Work instruction
Produce a verbatim transcription of the entries, with all pictures omitted.

(Stored records)
↓

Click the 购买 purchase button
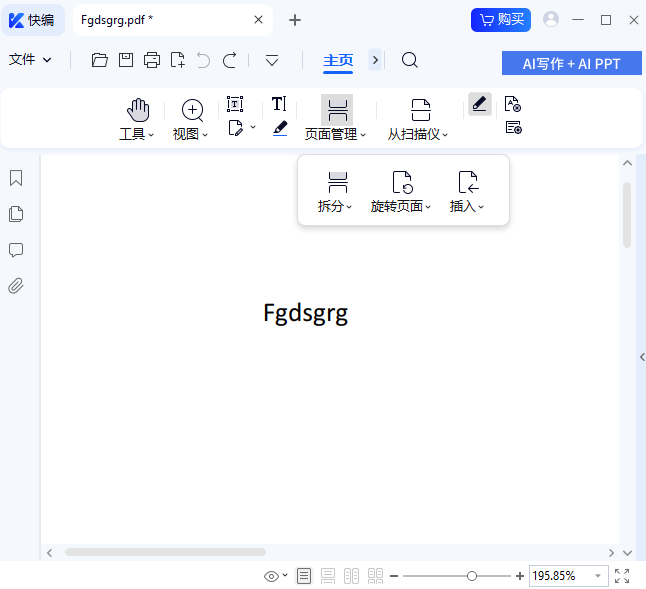This screenshot has height=589, width=646. coord(501,20)
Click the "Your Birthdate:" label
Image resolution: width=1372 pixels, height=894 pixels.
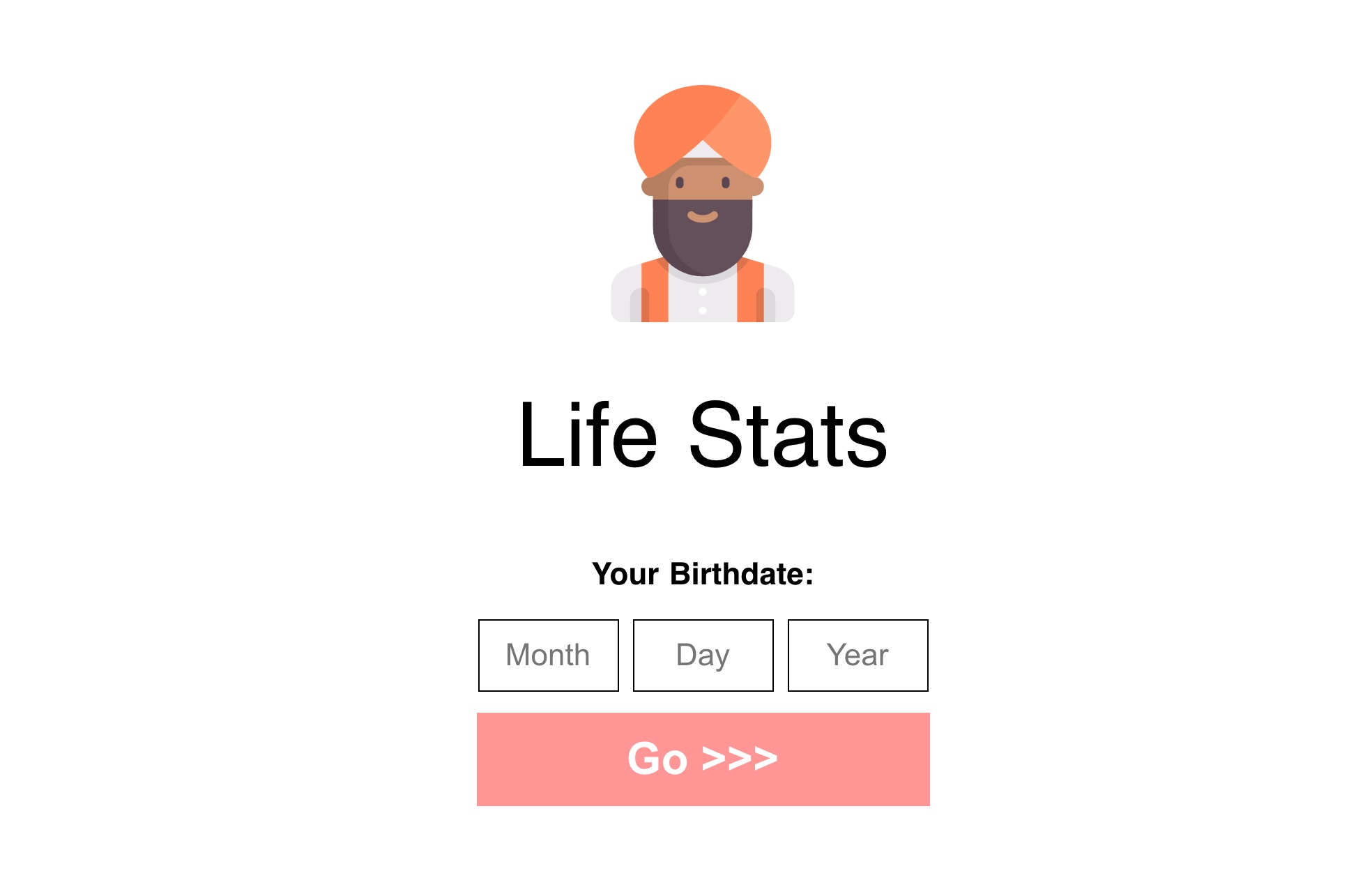click(703, 574)
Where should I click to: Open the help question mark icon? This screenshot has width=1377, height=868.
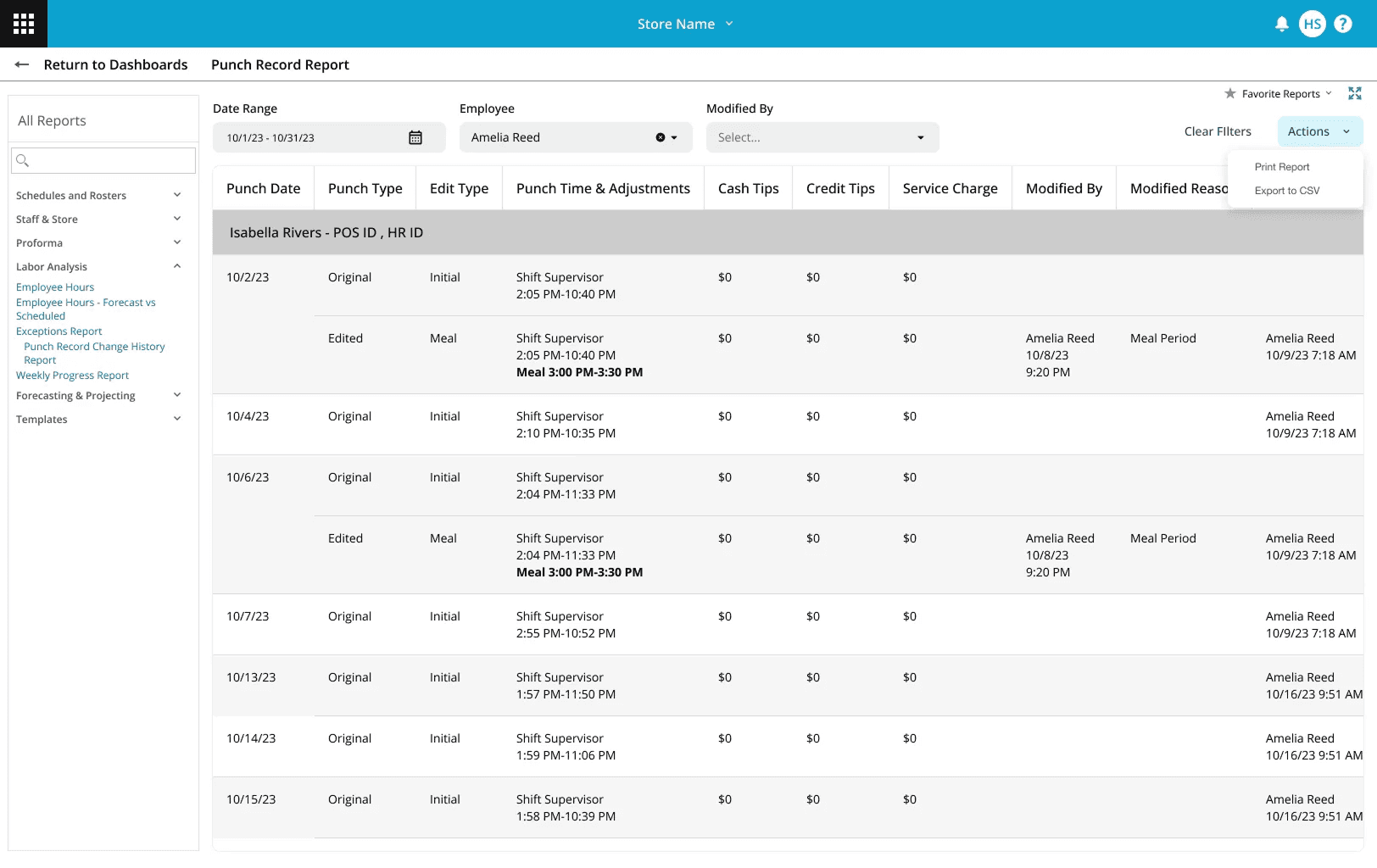[1343, 24]
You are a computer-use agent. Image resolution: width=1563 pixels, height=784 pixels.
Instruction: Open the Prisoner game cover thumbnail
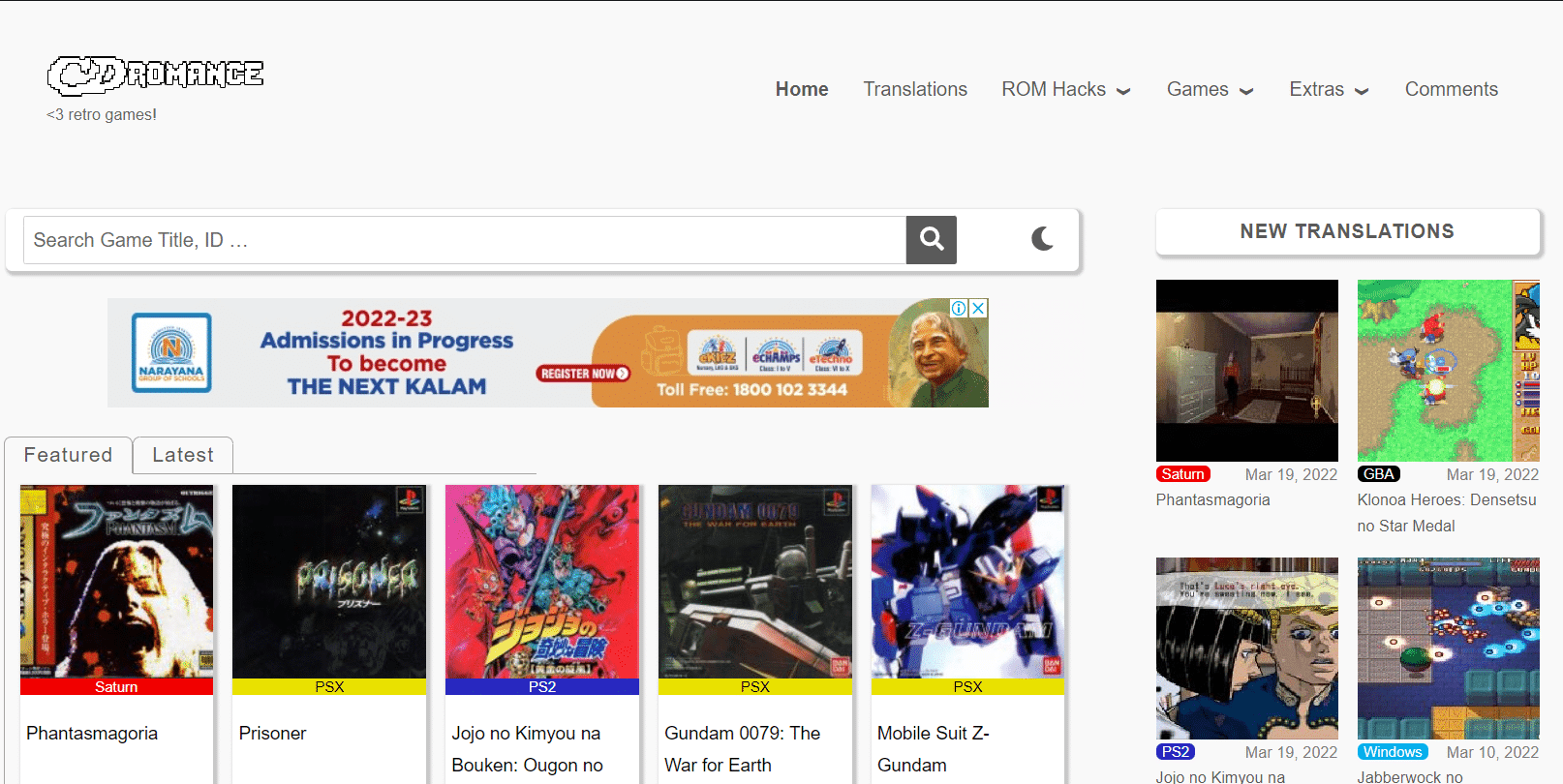pyautogui.click(x=329, y=582)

↑

Response below
Click the 购买 purchase button
This screenshot has height=589, width=646. coord(501,20)
Click the "Your Birthdate:" label
Image resolution: width=1372 pixels, height=894 pixels.
click(703, 574)
Where should I click to: Open the help question mark icon? This screenshot has width=1377, height=868.
[1343, 24]
You are a computer-use agent. Image resolution: width=1563 pixels, height=784 pixels.
Instruction: Open the Prisoner game cover thumbnail
pyautogui.click(x=329, y=582)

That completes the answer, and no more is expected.